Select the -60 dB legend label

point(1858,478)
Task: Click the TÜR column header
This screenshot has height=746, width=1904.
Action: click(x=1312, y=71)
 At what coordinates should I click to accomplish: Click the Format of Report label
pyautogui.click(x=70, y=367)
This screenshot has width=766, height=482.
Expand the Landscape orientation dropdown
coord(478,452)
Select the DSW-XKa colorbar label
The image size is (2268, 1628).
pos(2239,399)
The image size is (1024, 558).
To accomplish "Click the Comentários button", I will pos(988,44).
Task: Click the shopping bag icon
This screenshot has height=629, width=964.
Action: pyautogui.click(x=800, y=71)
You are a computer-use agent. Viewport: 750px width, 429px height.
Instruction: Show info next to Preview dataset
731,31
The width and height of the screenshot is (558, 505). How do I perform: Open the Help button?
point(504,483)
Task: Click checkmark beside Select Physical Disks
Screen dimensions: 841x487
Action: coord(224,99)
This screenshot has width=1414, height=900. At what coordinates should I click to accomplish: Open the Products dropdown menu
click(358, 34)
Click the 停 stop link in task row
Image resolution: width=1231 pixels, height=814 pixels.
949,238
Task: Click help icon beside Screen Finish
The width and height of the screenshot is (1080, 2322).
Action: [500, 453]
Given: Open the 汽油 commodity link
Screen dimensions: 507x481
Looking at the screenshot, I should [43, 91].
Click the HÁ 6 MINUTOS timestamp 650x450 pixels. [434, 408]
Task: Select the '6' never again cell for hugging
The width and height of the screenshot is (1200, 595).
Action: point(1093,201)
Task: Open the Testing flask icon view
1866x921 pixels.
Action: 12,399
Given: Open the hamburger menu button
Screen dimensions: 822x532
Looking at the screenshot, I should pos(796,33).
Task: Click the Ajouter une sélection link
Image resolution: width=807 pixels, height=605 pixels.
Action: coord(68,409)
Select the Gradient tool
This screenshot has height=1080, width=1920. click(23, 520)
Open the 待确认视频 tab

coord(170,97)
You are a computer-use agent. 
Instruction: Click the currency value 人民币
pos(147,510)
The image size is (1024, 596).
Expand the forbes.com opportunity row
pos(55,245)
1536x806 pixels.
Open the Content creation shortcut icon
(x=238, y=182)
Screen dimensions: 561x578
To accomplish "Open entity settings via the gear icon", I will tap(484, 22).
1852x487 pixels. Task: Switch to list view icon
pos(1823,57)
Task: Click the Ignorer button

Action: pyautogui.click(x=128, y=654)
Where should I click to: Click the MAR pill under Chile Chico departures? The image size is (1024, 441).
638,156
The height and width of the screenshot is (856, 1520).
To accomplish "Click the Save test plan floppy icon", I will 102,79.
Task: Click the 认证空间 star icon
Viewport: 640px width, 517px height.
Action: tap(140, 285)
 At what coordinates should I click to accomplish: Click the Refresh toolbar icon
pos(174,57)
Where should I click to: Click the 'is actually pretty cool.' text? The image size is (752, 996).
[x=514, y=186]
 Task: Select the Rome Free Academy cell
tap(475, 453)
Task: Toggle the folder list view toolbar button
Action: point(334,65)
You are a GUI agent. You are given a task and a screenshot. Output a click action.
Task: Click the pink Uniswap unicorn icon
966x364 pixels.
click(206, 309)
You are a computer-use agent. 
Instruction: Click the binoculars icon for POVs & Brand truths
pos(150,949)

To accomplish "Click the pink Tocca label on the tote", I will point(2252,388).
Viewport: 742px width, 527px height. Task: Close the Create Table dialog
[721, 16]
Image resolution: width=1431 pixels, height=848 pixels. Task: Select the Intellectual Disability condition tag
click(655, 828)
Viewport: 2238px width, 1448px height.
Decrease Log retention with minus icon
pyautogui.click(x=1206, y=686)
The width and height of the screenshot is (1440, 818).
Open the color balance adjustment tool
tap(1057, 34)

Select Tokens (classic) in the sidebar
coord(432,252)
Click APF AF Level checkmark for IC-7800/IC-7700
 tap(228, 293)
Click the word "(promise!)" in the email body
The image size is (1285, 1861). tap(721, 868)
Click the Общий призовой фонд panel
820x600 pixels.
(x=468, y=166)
○ ○ ○ ○
Exact retyping of all the entries is required.

Select the -60 dB legend label

point(1858,478)
Task: Click the TÜR column header
This screenshot has height=746, width=1904.
Action: click(x=1312, y=71)
 At what coordinates should I click to accomplish: Click the Format of Report label
pyautogui.click(x=70, y=367)
This screenshot has width=766, height=482.
Expand the Landscape orientation dropdown
coord(478,452)
Select the DSW-XKa colorbar label
The image size is (2268, 1628).
pos(2239,399)
The image size is (1024, 558).
To accomplish "Click the Comentários button", I will pos(988,44).
Task: Click the shopping bag icon
This screenshot has height=629, width=964.
Action: pyautogui.click(x=800, y=71)
You are a computer-use agent. Viewport: 750px width, 429px height.
Instruction: Show info next to Preview dataset
731,31
The width and height of the screenshot is (558, 505). How do I perform: Open the Help button?
point(504,483)
Task: Click checkmark beside Select Physical Disks
Screen dimensions: 841x487
Action: coord(224,99)
This screenshot has width=1414, height=900. At what coordinates should I click to accomplish: Open the Products dropdown menu
click(358, 34)
Click the 停 stop link in task row
Image resolution: width=1231 pixels, height=814 pixels.
949,238
Task: Click help icon beside Screen Finish
The width and height of the screenshot is (1080, 2322).
Action: [500, 453]
Given: Open the 汽油 commodity link
Screen dimensions: 507x481
Looking at the screenshot, I should [43, 91].
Click the HÁ 6 MINUTOS timestamp 650x450 pixels. [434, 408]
Task: Select the '6' never again cell for hugging
The width and height of the screenshot is (1200, 595).
Action: point(1093,201)
Task: Open the Testing flask icon view
1866x921 pixels.
Action: 12,399
Given: Open the hamburger menu button
Screen dimensions: 822x532
Looking at the screenshot, I should pos(796,33).
Task: Click the Ajouter une sélection link
Image resolution: width=807 pixels, height=605 pixels.
Action: coord(68,409)
Select the Gradient tool
This screenshot has height=1080, width=1920. click(23, 520)
Open the 待确认视频 tab

coord(170,97)
You are a computer-use agent. 
Instruction: Click the currency value 人民币
pos(147,510)
The image size is (1024, 596).
Expand the forbes.com opportunity row
pos(55,245)
1536x806 pixels.
Open the Content creation shortcut icon
(x=238, y=182)
Screen dimensions: 561x578
To accomplish "Open entity settings via the gear icon", I will tap(484, 22).
1852x487 pixels. Task: Switch to list view icon
pos(1823,57)
Task: Click the Ignorer button

Action: pyautogui.click(x=128, y=654)
Where should I click to: Click the MAR pill under Chile Chico departures? The image size is (1024, 441).
638,156
The height and width of the screenshot is (856, 1520).
To accomplish "Click the Save test plan floppy icon", I will 102,79.
Task: Click the 认证空间 star icon
Viewport: 640px width, 517px height.
Action: tap(140, 285)
 At what coordinates should I click to accomplish: Click the Refresh toolbar icon
pos(174,57)
Where should I click to: Click the 'is actually pretty cool.' text? The image size is (752, 996).
[x=514, y=186]
 Task: Select the Rome Free Academy cell
tap(475, 453)
Task: Toggle the folder list view toolbar button
Action: point(334,65)
You are a GUI agent. You are given a task and a screenshot. Output a click action.
Task: Click the pink Uniswap unicorn icon
966x364 pixels.
click(206, 309)
You are a computer-use agent. 
Instruction: Click the binoculars icon for POVs & Brand truths
pos(150,949)

To accomplish "Click the pink Tocca label on the tote", I will point(2252,388).
Viewport: 742px width, 527px height. Task: Close the Create Table dialog
[721, 16]
Image resolution: width=1431 pixels, height=848 pixels. Task: Select the Intellectual Disability condition tag
click(655, 828)
Viewport: 2238px width, 1448px height.
Decrease Log retention with minus icon
pyautogui.click(x=1206, y=686)
The width and height of the screenshot is (1440, 818).
Open the color balance adjustment tool
tap(1057, 34)

Select Tokens (classic) in the sidebar
coord(432,252)
Click APF AF Level checkmark for IC-7800/IC-7700
 tap(228, 293)
Click the word "(promise!)" in the email body
The image size is (1285, 1861). tap(721, 868)
Click the Общий призовой фонд panel
820x600 pixels.
(x=468, y=166)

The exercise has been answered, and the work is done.